Material supplied ->
___
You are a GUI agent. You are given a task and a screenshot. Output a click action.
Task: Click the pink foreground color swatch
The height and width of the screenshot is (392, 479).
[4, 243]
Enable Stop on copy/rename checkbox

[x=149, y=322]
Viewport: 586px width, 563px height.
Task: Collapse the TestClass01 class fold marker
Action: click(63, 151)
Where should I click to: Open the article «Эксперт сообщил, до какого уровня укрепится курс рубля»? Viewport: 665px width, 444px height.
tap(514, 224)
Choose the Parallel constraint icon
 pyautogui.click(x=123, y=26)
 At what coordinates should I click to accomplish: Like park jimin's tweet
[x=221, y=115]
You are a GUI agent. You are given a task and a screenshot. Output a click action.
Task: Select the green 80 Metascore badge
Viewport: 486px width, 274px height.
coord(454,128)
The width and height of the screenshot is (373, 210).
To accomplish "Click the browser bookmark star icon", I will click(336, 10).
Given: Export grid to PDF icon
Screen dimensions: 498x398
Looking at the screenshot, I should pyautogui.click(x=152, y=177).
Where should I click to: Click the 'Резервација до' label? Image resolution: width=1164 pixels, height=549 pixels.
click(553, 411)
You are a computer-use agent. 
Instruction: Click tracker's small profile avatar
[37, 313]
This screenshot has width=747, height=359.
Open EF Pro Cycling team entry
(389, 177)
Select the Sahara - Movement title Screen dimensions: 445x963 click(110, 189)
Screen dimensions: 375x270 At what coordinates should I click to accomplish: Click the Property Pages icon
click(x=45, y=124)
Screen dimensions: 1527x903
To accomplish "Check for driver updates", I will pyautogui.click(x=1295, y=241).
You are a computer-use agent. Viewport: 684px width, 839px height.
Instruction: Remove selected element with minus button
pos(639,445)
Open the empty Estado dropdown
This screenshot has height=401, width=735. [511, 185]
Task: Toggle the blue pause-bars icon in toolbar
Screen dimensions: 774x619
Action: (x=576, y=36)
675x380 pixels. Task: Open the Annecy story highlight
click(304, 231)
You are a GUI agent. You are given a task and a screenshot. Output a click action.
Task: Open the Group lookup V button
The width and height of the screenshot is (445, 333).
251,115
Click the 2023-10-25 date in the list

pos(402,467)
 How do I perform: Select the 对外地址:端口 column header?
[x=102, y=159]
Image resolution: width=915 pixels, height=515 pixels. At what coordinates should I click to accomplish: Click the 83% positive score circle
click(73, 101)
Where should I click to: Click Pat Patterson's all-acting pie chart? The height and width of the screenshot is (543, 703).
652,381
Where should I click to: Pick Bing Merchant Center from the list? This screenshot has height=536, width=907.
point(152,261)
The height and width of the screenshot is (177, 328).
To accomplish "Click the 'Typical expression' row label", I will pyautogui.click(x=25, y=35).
___
How to complete this task -> Copy each record from above exactly, and include every line.

Exercise answer ->
You are a GUI agent. You are given a task and a screenshot. Output a click action.
Task: Click the pink foreground color swatch
The height and width of the screenshot is (392, 479).
[4, 243]
Enable Stop on copy/rename checkbox

[x=149, y=322]
Viewport: 586px width, 563px height.
Task: Collapse the TestClass01 class fold marker
Action: click(63, 151)
Where should I click to: Open the article «Эксперт сообщил, до какого уровня укрепится курс рубля»? Viewport: 665px width, 444px height.
tap(514, 224)
Choose the Parallel constraint icon
 pyautogui.click(x=123, y=26)
 At what coordinates should I click to accomplish: Like park jimin's tweet
[x=221, y=115]
You are a GUI agent. You are given a task and a screenshot. Output a click action.
Task: Select the green 80 Metascore badge
Viewport: 486px width, 274px height.
coord(454,128)
The width and height of the screenshot is (373, 210).
To accomplish "Click the browser bookmark star icon", I will click(336, 10).
Given: Export grid to PDF icon
Screen dimensions: 498x398
Looking at the screenshot, I should pyautogui.click(x=152, y=177).
Where should I click to: Click the 'Резервација до' label? Image resolution: width=1164 pixels, height=549 pixels.
click(553, 411)
You are a computer-use agent. 
Instruction: Click tracker's small profile avatar
[37, 313]
This screenshot has width=747, height=359.
Open EF Pro Cycling team entry
(389, 177)
Select the Sahara - Movement title Screen dimensions: 445x963 click(110, 189)
Screen dimensions: 375x270 At what coordinates should I click to accomplish: Click the Property Pages icon
click(x=45, y=124)
Screen dimensions: 1527x903
To accomplish "Check for driver updates", I will pyautogui.click(x=1295, y=241).
You are a computer-use agent. Viewport: 684px width, 839px height.
Instruction: Remove selected element with minus button
pos(639,445)
Open the empty Estado dropdown
This screenshot has height=401, width=735. [511, 185]
Task: Toggle the blue pause-bars icon in toolbar
Screen dimensions: 774x619
Action: (x=576, y=36)
675x380 pixels. Task: Open the Annecy story highlight
click(304, 231)
You are a GUI agent. You are given a task and a screenshot. Output a click action.
Task: Open the Group lookup V button
The width and height of the screenshot is (445, 333).
251,115
Click the 2023-10-25 date in the list

pos(402,467)
 How do I perform: Select the 对外地址:端口 column header?
[x=102, y=159]
Image resolution: width=915 pixels, height=515 pixels. At what coordinates should I click to accomplish: Click the 83% positive score circle
click(73, 101)
Where should I click to: Click Pat Patterson's all-acting pie chart? The height and width of the screenshot is (543, 703).
652,381
Where should I click to: Pick Bing Merchant Center from the list? This screenshot has height=536, width=907.
point(152,261)
The height and width of the screenshot is (177, 328).
To accomplish "Click the 'Typical expression' row label", I will pyautogui.click(x=25, y=35).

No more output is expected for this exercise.